↓↓↓
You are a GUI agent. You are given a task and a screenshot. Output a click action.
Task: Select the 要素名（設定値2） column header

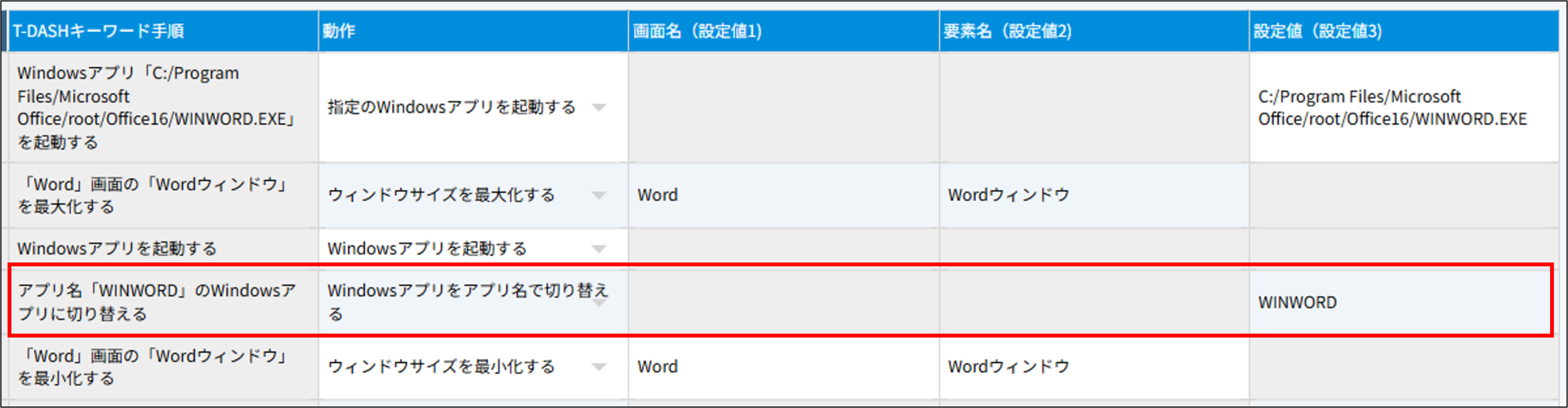pos(1007,31)

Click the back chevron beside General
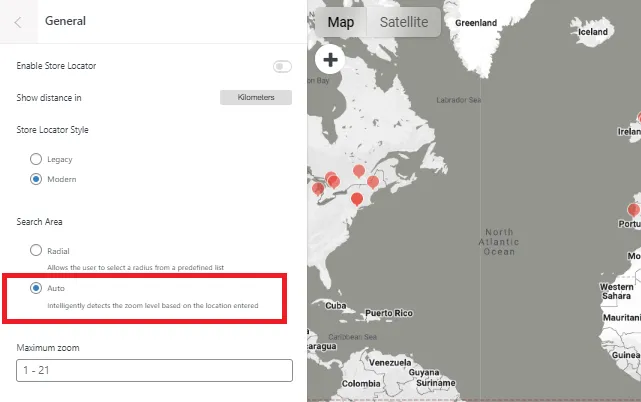18,21
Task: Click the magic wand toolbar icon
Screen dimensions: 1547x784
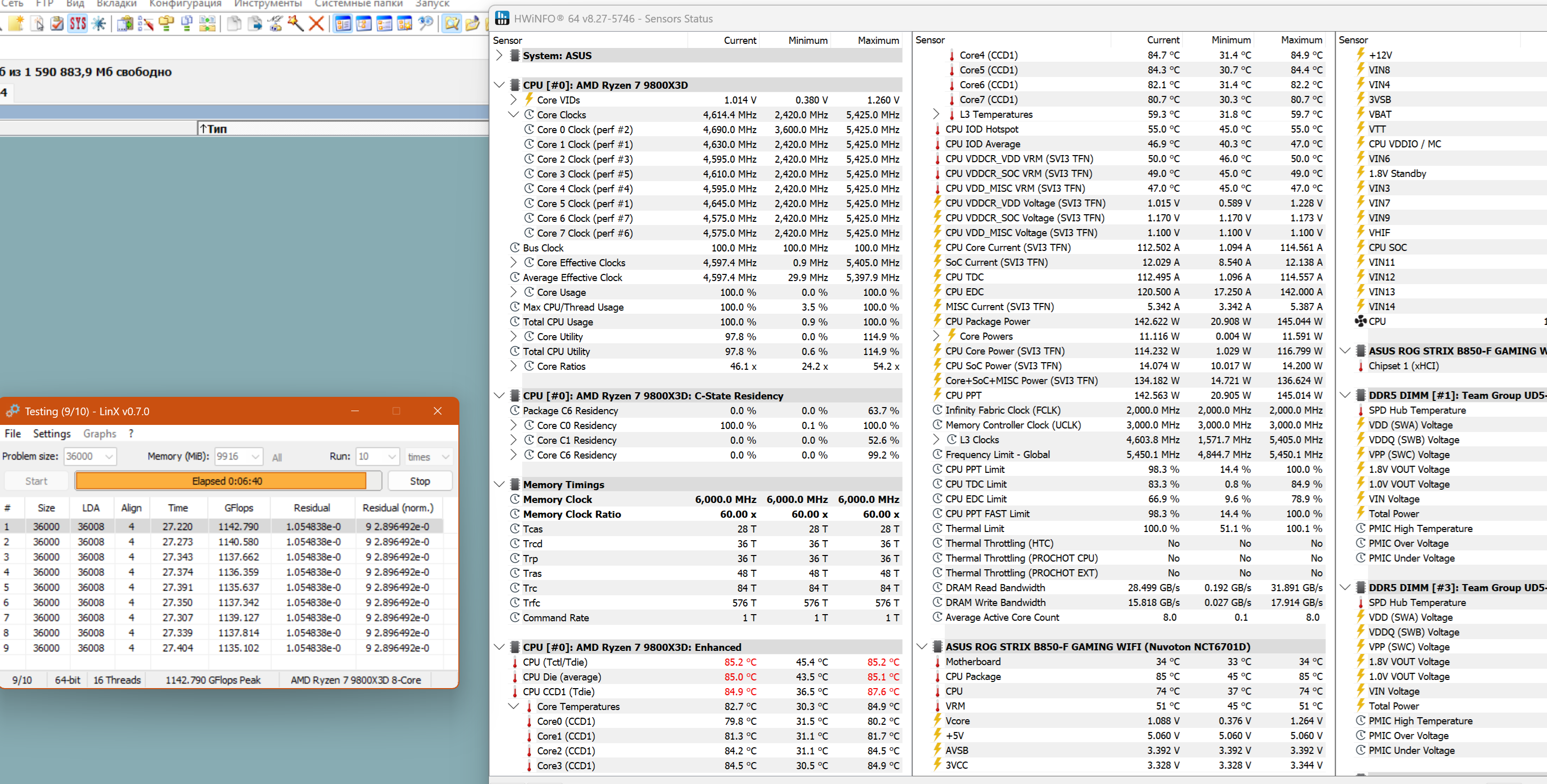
↑↑↑
# DIRECTIVE:
Retype everything from the line containing "Task: Click the magic wand toolbar icon" down to the end of the rows, and omit the pictures.

# ANSWER TO THIS PROBLEM:
Task: Click the magic wand toolbar icon
Screen dimensions: 1547x784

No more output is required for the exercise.